G. Ananthapadmanabhan’s ‘The sameness curriculum’ points out how the well-intentioned effort to respect the child’s individuality and develop his or her real interests, may be undermining the other side of Krishnamurti education, namely to see the common ground on which all human beings stand—the common ground of universal patterns of thought and feeling as formulated in Krishnamurti’s statement, ‘You are the world.’
‘Amaltash’ describes the attempt in the Valley School, KFI, to make learning a free flow for eleven and thirteen year olds by breaking up the standard ‘horizontal’ structure of grouping children of the same age group in a class, and having a ‘vertical’ structure consisting of children of all these ages, thus making it possible to keep examinations away from the immediate horizon, enabling each child to learn at his or her own pace, and making it possible for children to learn from each other.
The alienation from and assault on Nature is of course the theme of many a lament in modern discourse and many authors in this issue are concerned with how to reconnect with and immerse ourselves and young people into Nature.

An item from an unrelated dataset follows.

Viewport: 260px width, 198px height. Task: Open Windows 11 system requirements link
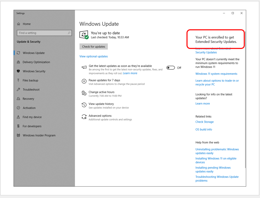pyautogui.click(x=216, y=74)
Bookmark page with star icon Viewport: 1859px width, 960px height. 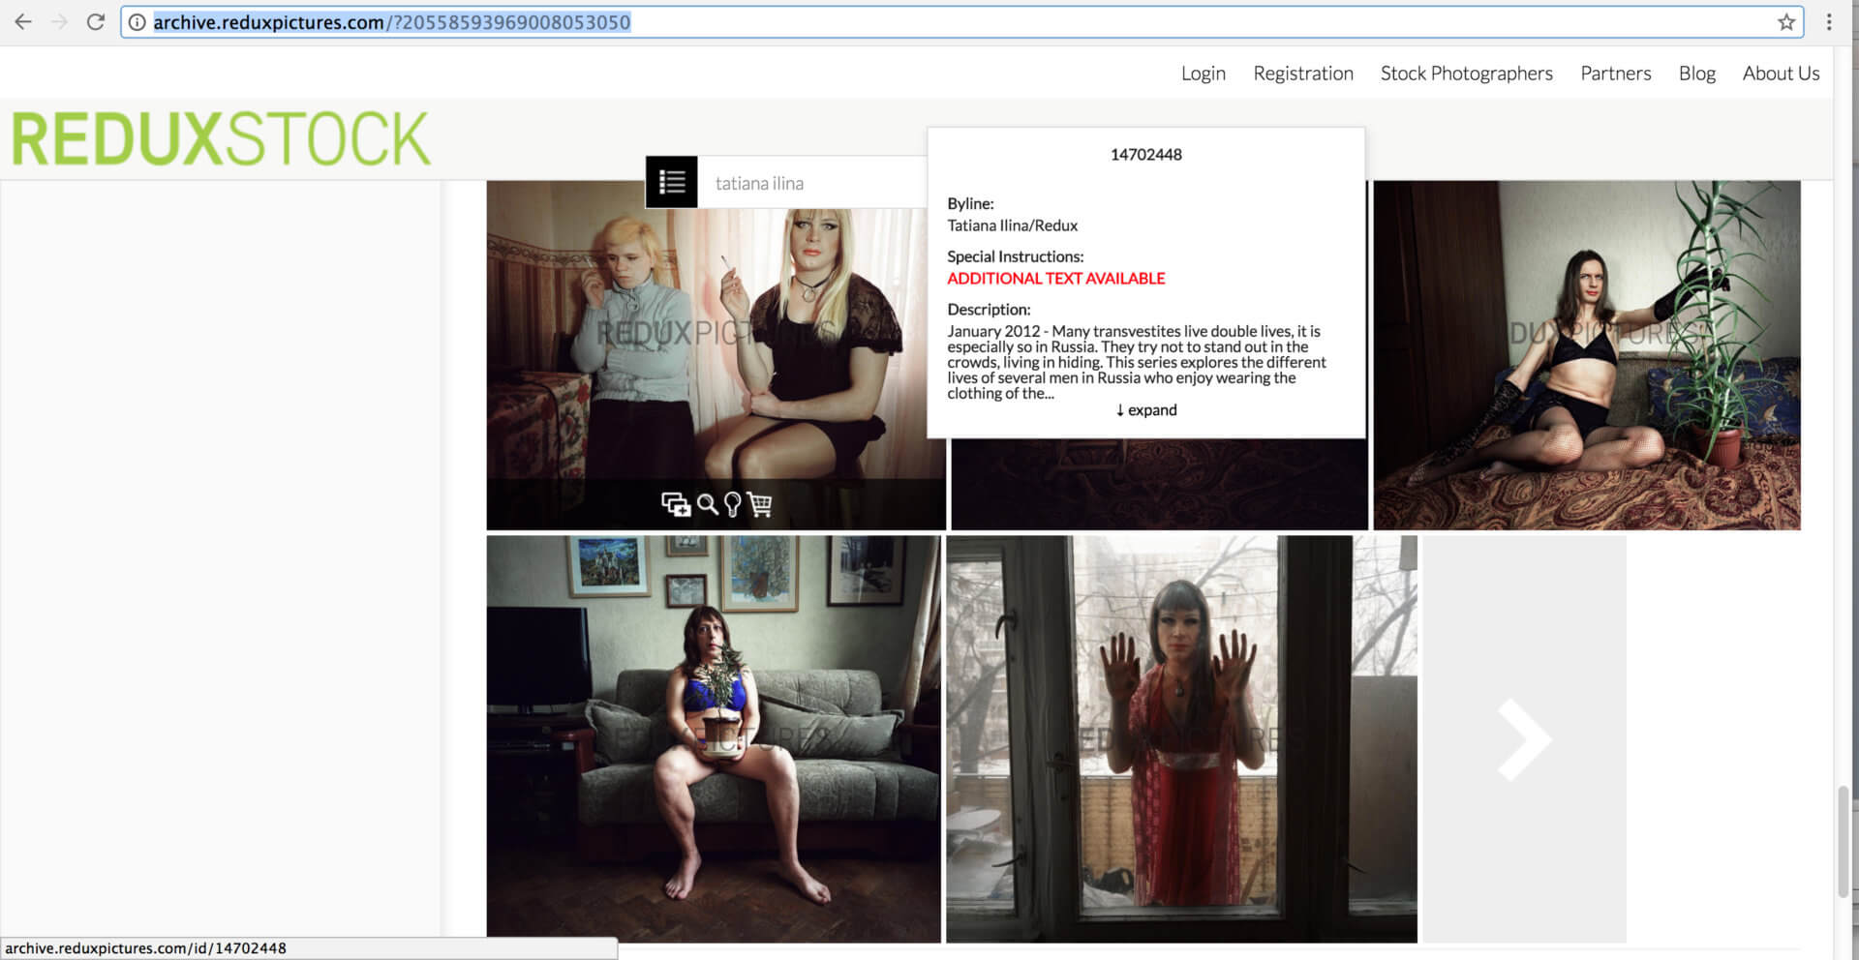click(1785, 22)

Suprabha Seshan and her team’s article on ‘Meeting life’ describes the ‘Landscapes course’ which makes participants ‘live as parts of the forest landscapes’ in two camp sites in the Western Ghats and Western Himalayas. The means used include both academic studies and the physical exploration of flora and fauna. K. Ramesh’s review of Tara Gandhi’s book. Birds and Plant Regeneration is an appreciation of the ways in which the book describes the intricate and delicate inter-relationships between birds and plants, and how this inter-relationship is part of the larger ecological cycle of earth-flora-fauna-atmosphere. Ashna Sen’s ‘On mathematics, nature and the nature of learning’ is about a more intellectual way of connecting to Nature and Cosmos by discerning the mathematical patterns embedded in them, following in the footsteps of ancient Greek and Indian mathematicians, and following through with modern studies on mathematical patterns in biological, ecological and population systems.
The excerpt from one of David Orr’s writings, entitled ‘Is environmental education an oxymoron’ describes how institutions of higher education, instead of being places of fundamental inquiry into the premises of our present attitudes to Nature, are actually reinforcing and legitimising these premises through excessive professionalisation, specialisation and careerism. Orr’s article provides a graphic illustration of Krishnamurti’s statement ‘Knowledge moves in the shadow of ignorance’ when he points out how it is only the knowledge of CFCs and nuclear reactions, which creates our ignorance of their effects. The article calls for a serious effort to rethink the substance and process of education and research and the definition of knowledge.
Patrick Foster’s ‘Desperate times and a new order of education’ is a fervent plea for a revaluation of all values and to ‘construct a new world view’. But the question is, can a new world view be ‘constructed’? Indeed, commendable and very necessary as are all the initiatives described in the articles, including Foster’s we are still left with the feeling that there is something vital missing, that try as we may, we are somehow missing that ‘source’ from which issues plenitude, and the new world Krishnamurti talks about.
With T.S. Eliot we can only say:
We must be still and still moving
Into another intensity
For a further union, a deeper communion...
Krishnamurti has the last word when he says, ‘It is only through negation that the positive is born.’ Hence the need to always move beyond whatever has been done, however necessary it may be.